■ **Problem description**: Except for images, print the whole listing verbatim.

***

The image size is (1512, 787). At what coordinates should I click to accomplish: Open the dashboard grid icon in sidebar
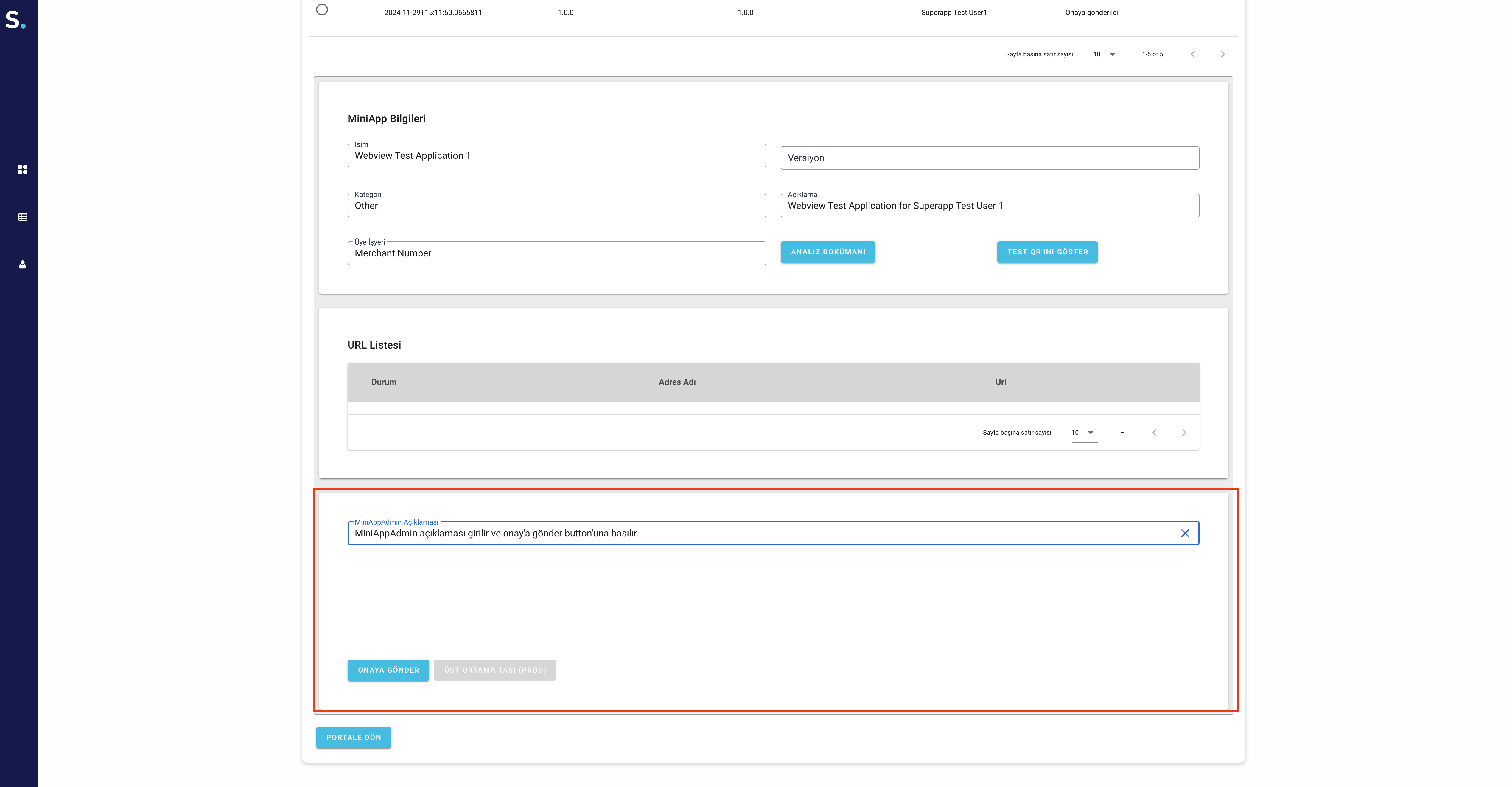pos(22,169)
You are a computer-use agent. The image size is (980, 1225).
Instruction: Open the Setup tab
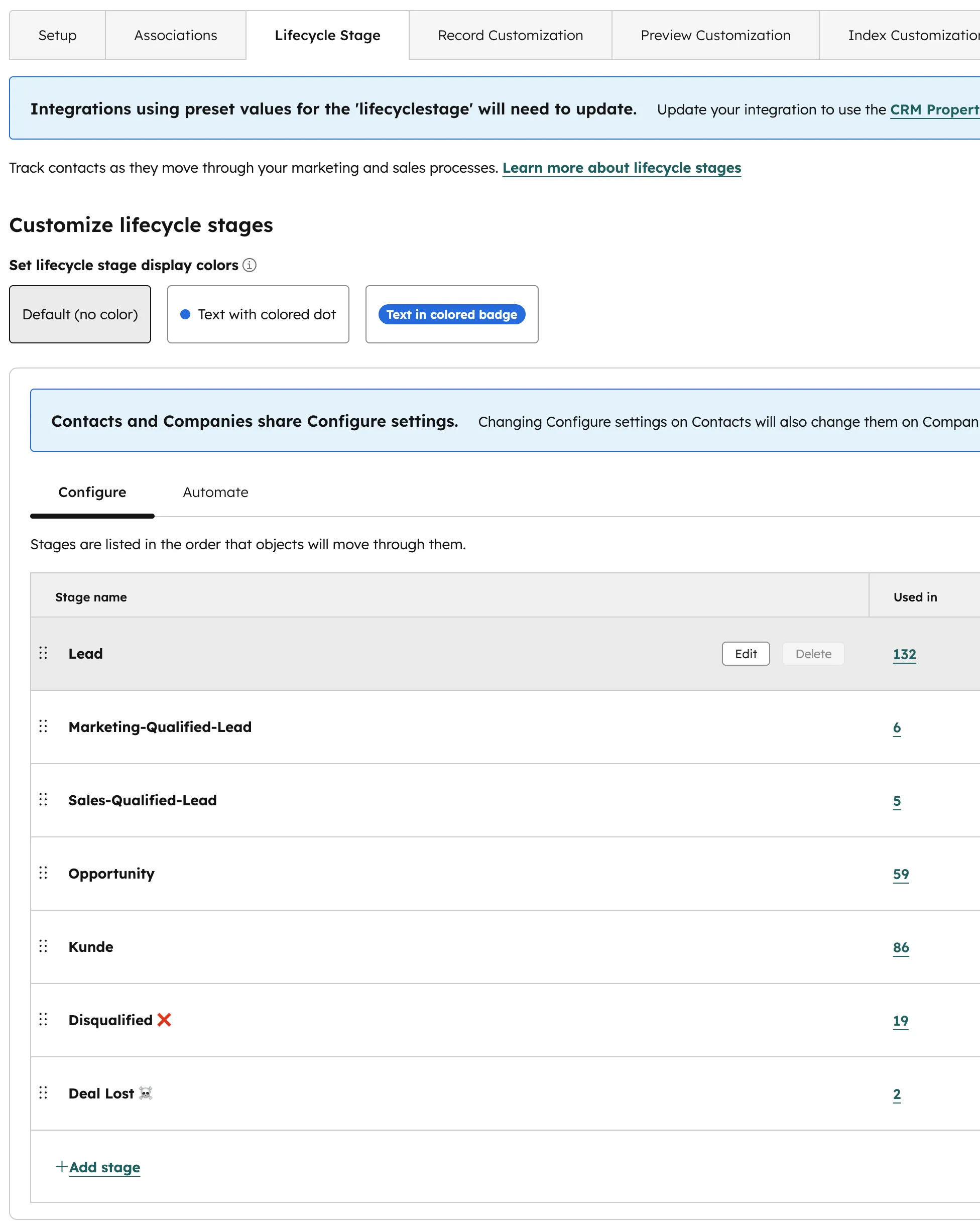(x=57, y=35)
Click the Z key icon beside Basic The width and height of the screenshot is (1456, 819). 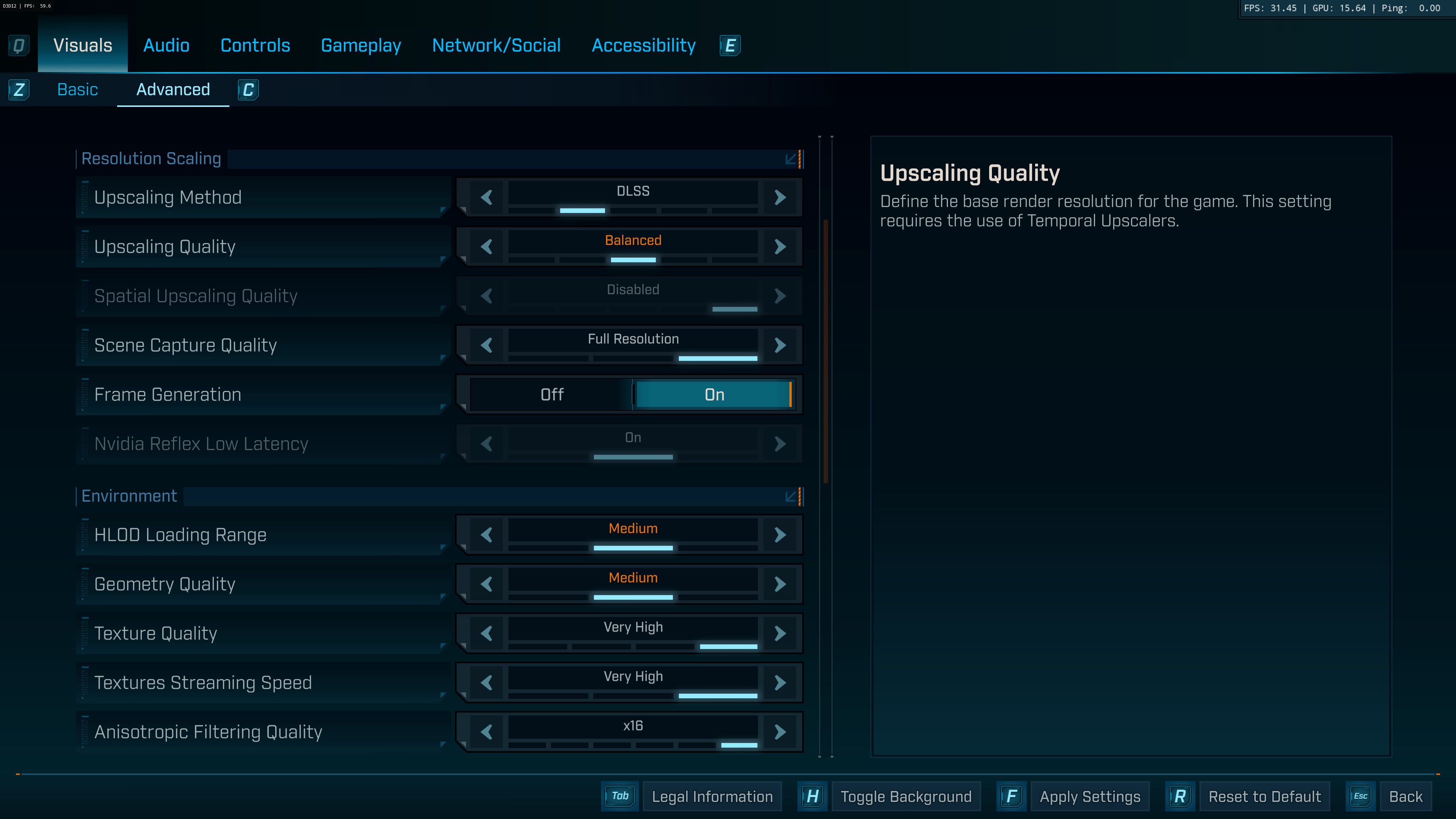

***

■ **Solution for this problem**:
The image size is (1512, 787). At what coordinates should I click to accomplish: Open the dashboard grid icon in sidebar
pos(22,169)
You are a computer-use agent. The image size is (980, 1225).
Instruction: Open the Setup tab
(x=57, y=35)
Click the Z key icon beside Basic The width and height of the screenshot is (1456, 819). 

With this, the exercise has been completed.